Published in final edited form as: J Immunol. 2008 Jul 1;181(1):610–620. doi: 10.4049/jimmunol.181.1.610

Figure 8.

Figure 8

Conventional DC form cellular networks within early bronchovascular infiltrates in the lungs of CCR2+/+ mice infected with C. neoformans. CCR2+/+ (A–D, G, H) and CCR2−/− (E, F) mice were inoculated IT with C. neoformans and lungs were harvested at day 10 post-infection. Samples were snap-frozen and later stained with either isotype contols (A), anti-CD11c (red peroxidase reaction product) and anti-MHC Class II (I-Ad; black alkaline phosphatase reaction product) (B–F), or anti-CD11c (red) and anti-CD11b (black) (G–H). (A) isotype control staining (×100 magnification). (B) Dendritic cell (DC) expressing both MHC Class II and CD11c (note reddish-gray color), and displaying branching cytoplasmic extensions is identified adjacent to a visible C. neoformans (CN) (×1000).

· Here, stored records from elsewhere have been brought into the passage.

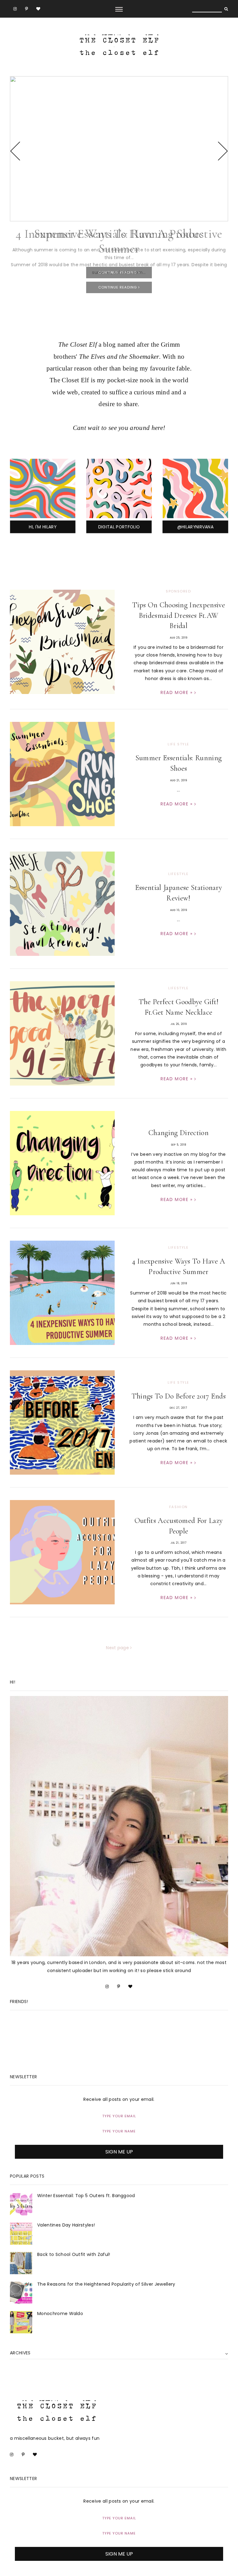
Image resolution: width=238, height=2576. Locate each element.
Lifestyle (178, 873)
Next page (118, 1648)
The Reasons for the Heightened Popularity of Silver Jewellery (106, 2284)
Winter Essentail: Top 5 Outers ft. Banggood (86, 2195)
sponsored (178, 591)
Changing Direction (178, 1132)
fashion (178, 1506)
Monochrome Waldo (60, 2313)
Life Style (178, 744)
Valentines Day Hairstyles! (66, 2225)
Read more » (177, 692)
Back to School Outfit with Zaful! (73, 2254)
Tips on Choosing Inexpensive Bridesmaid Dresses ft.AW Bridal (178, 615)
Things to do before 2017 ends (178, 1396)
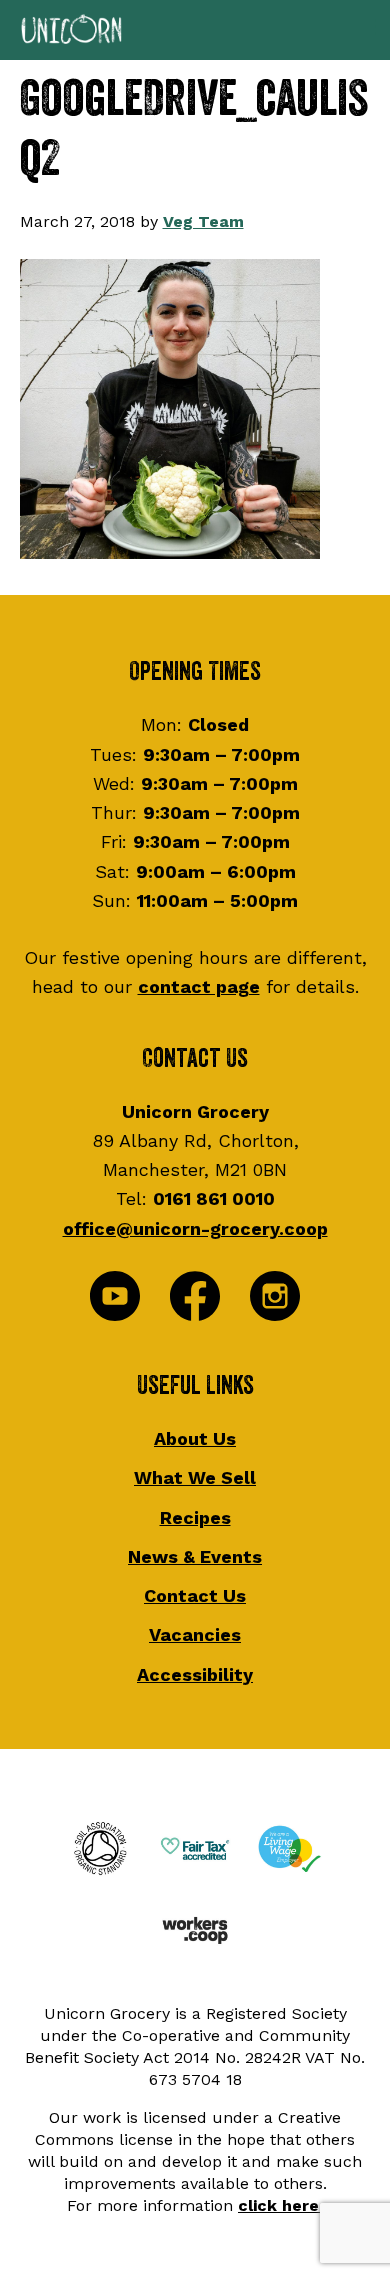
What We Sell (195, 1477)
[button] (195, 30)
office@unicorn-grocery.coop (195, 1228)
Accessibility (195, 1674)
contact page (199, 986)
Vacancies (195, 1634)
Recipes (195, 1517)
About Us (195, 1438)
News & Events (195, 1556)
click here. (280, 2205)
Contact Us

Also depicted is a CD11c-expressing macrophage (M) (note strong red staining and vacuolated appearance) which has ingested a C. neoformans. (C) Photomicrograph (×200) taken from a CCR2+/+ mouse demonstrating a scaffold-like network of DC within a bronchovascular infiltrate (BVI) adjacent an airway (AW). (D) Higher power (×400) image further identifying DC (block arrowheads). (E) Photomicrograph (×200) from a CCR2−/− mouse confirms the paucity of DC and demonstrates that the majority of CD11c positive (red) cells within these infiltrates are macrophages (arrows). (F) Higher power (×400) image confirms macrophage morphology of these CD11c positive cells (arrows), many of which have ingested C. neoformans. (G) Photomicrograph (×200) from a CCR2+/+ mouse co-stained with CD11c (red) and CD11b (black) depicting a dense bronchovascular infiltrate. (H) Higher power (×400) image reveals that numerous cells with branching cytoplasmic extensions express both CD11c and CD11b (arrows, note reddish-gray color) confirming their cDC phenotype.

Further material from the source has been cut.